Breite Bank bringt Hannover den Sieg gegen Paderborn

Veröffentlicht: 30.09.2019 Hannover United 2

Breite Bank bringt Hannover den Sieg gegen Paderborn

Foto: Lobback

Der Startschuss für Hannover United II der RBBL2N ist gefallen: Im ersten Spiel traf die Bundesliga-Reserve am vergangenen Sonnabend in eigener Halle auf die Ahorn Panther aus Paderborn.

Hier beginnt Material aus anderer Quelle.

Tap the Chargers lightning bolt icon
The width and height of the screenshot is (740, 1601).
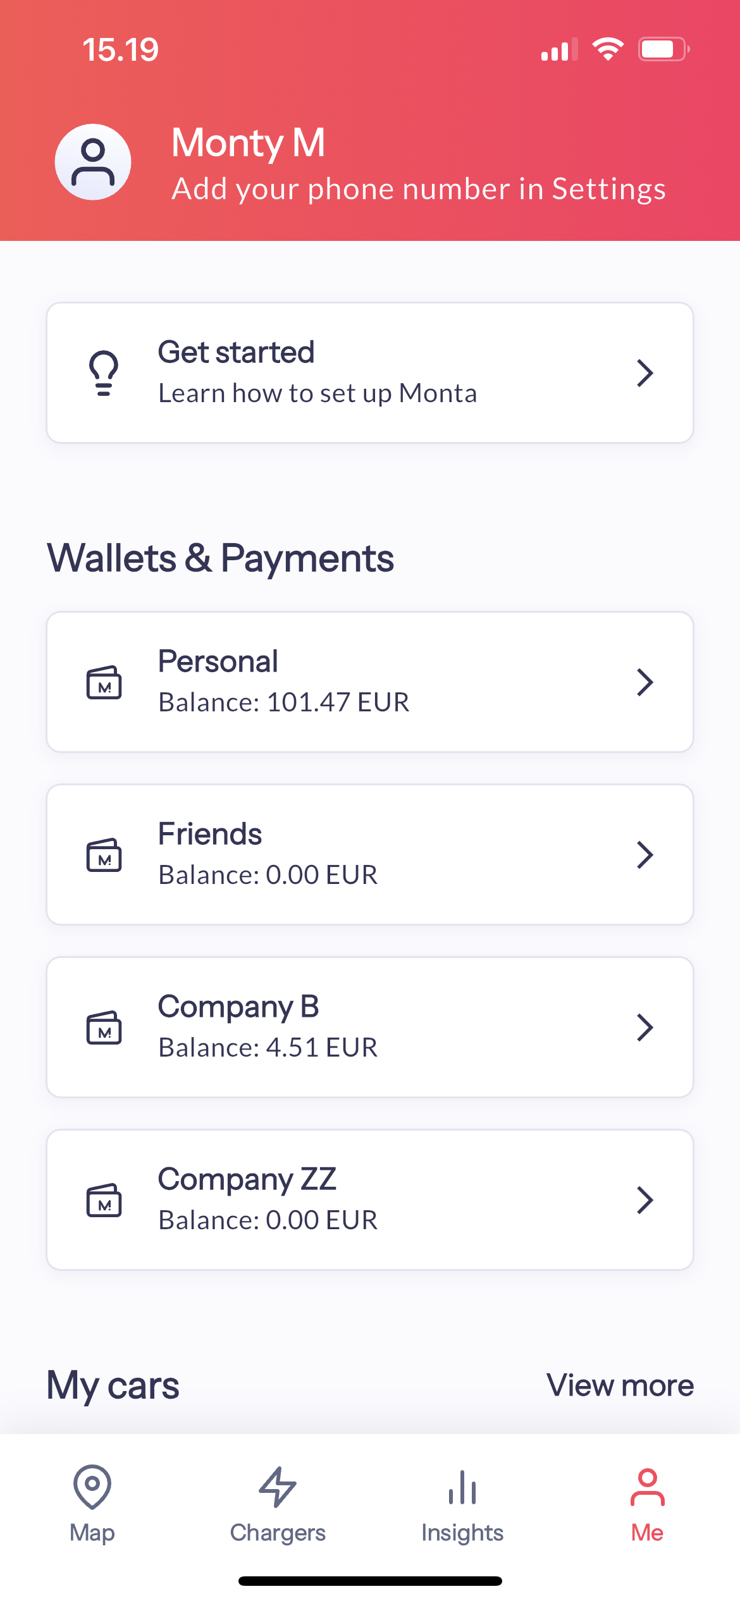click(x=278, y=1487)
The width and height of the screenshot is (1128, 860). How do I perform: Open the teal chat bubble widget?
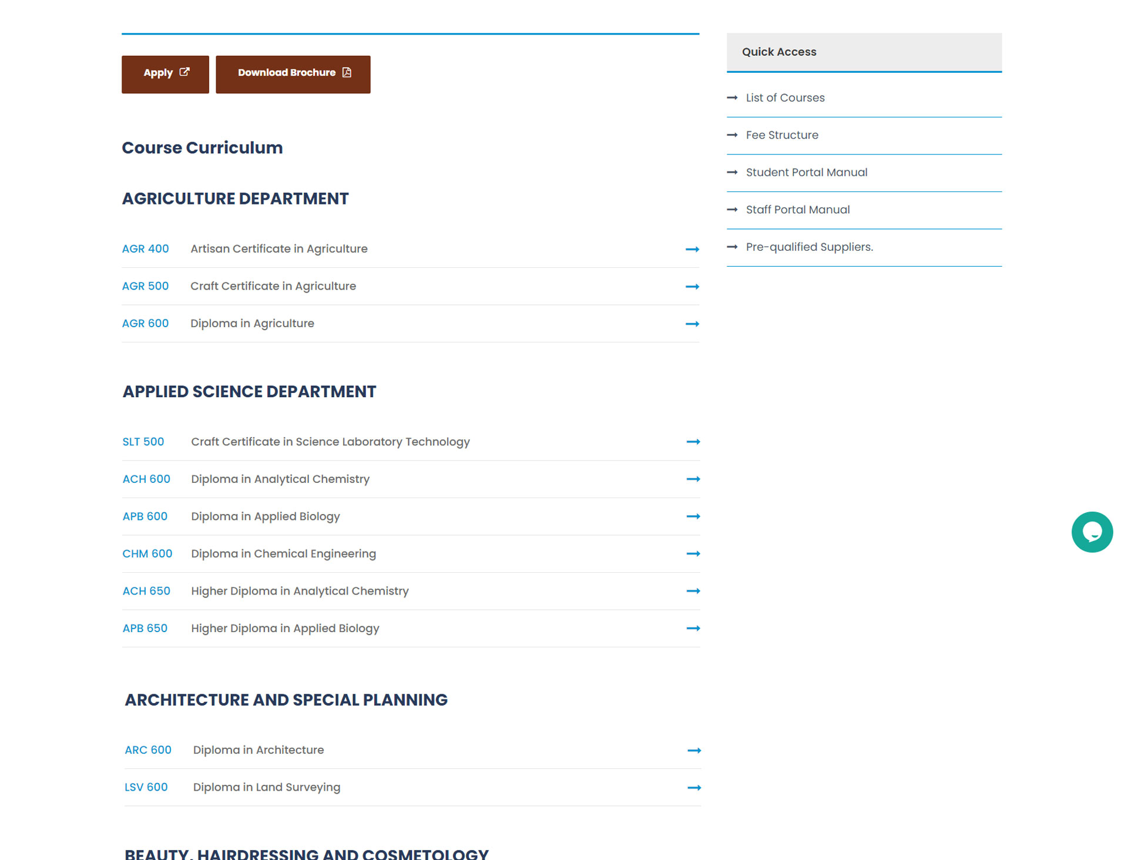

Das Team von Spielertrainerin Linda Dahle besiegte die Gäste mit 61:45. Die ersten Punkte des Spiels machte unsere Nummer 14, Heiko Müllers. Nach einem etwas zittrigen Start, während dessen man den Paderbornern viel Raum ließ, nahm Spielertrainerin Linda Dahle früh die erste Auszeit, um das Team neu einzustellen. Dies gelang mit der Zeit immer besser, allerdings musste man das erste Viertel mit 9:17 an den Gast abgeben.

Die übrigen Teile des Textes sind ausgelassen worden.